Fonda says that Turner's girlfriend before her gave her a little booklet called the "User's Manual." It included, Fonda says, "all the tips about how to handle him."
"Isn't that great?" says Fonda, who adds that she's now doing the same with Turner's new girlfriends.
Last year, Fonda returned to Hollywood to make her first movie in 15 years: "Monster in Law," which hits theaters next month.
Making the movie also gave her a chance to spend time with Troy Garity, her son with Hayden, who followed her into acting. Part of her new life is an effort to make up for her having been an inattentive mother, especially with her firstborn, Vanessa Vadim, whom she says she neglected as a child.

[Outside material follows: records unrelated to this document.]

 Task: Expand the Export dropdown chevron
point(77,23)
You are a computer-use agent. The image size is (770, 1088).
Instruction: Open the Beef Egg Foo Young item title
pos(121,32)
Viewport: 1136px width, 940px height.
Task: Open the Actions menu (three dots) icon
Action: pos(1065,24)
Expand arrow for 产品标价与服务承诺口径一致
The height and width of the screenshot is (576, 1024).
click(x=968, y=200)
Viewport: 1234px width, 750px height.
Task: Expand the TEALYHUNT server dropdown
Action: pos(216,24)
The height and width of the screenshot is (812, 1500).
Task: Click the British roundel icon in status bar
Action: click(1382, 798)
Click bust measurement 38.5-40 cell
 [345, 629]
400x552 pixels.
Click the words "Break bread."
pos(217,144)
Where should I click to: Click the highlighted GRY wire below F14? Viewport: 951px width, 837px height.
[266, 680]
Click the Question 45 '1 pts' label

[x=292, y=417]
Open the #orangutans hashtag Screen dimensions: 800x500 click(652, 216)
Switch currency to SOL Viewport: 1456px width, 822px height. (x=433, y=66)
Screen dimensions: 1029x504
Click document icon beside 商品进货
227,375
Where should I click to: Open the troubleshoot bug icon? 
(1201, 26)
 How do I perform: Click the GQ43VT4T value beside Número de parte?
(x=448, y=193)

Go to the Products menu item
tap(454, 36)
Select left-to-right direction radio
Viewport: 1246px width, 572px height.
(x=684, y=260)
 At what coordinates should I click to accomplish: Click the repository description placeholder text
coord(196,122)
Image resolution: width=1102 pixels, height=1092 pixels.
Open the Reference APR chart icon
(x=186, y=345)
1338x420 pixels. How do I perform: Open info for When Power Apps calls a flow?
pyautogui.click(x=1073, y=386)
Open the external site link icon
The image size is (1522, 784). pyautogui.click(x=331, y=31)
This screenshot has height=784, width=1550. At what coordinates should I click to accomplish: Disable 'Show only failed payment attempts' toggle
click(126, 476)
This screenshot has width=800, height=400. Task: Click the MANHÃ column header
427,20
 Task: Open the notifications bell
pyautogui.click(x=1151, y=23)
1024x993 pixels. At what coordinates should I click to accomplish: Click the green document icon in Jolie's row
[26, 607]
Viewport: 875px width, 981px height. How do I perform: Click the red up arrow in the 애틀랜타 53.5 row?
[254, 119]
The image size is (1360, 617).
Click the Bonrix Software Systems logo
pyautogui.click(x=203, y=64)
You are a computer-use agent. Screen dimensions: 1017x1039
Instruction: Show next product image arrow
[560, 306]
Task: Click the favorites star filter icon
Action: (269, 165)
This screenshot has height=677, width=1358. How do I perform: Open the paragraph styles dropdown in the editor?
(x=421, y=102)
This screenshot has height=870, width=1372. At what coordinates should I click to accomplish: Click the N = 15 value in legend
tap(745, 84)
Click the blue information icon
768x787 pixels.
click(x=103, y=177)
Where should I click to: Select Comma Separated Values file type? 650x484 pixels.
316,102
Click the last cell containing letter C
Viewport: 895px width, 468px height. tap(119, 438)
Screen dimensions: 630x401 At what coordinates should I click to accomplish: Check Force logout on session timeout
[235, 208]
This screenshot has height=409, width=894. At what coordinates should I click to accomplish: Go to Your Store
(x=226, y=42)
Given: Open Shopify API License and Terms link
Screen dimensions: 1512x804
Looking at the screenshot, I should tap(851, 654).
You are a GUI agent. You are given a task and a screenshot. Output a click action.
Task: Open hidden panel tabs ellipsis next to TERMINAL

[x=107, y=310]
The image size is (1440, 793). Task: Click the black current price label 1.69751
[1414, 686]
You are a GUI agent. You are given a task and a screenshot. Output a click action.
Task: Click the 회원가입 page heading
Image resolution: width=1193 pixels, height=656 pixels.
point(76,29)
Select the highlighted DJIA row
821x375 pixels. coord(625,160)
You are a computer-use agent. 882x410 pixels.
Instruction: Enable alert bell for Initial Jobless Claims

"I didn't show up for her. I was away a lot, and it's one of the great regrets of my life, and she and I are still working on that," says Fonda, who doesn't know if her daughter has forgiven her yet.
Fonda also spends time with her daughter, LuLu, who she unofficially adopted. LuLu, who was raised by Fonda and Tom Hayden, disagrees that Fonda wasn't a good mother: "She was an incredible mother to me, a life-saving, I mean, the only mother I had from a very small age."
"Well, but I was older. I was older," says Fonda. "I was starting to find myself."
It's a process she says she's still working on, as she moves through what she calls the third act of her life.
How does she feel about getting older? "I feel like a jalopy. I'm losing fenders and hubcaps. I've got arthritis," says Fonda. "Ted called the other day and said, 'If you were a horse, we'd trade you in.' "
But Fonda, without a man for the first time in her life, says she has never been happier. Does she think she'll get married again?
"I have no idea. I have learned never to say, 'I'm never going to do it again,'" says Fonda. "That's what I said about movies."
"You're not going there," says Stahl.
"But like I said, if I do, it won't be such a long haul," says Fonda, laughing.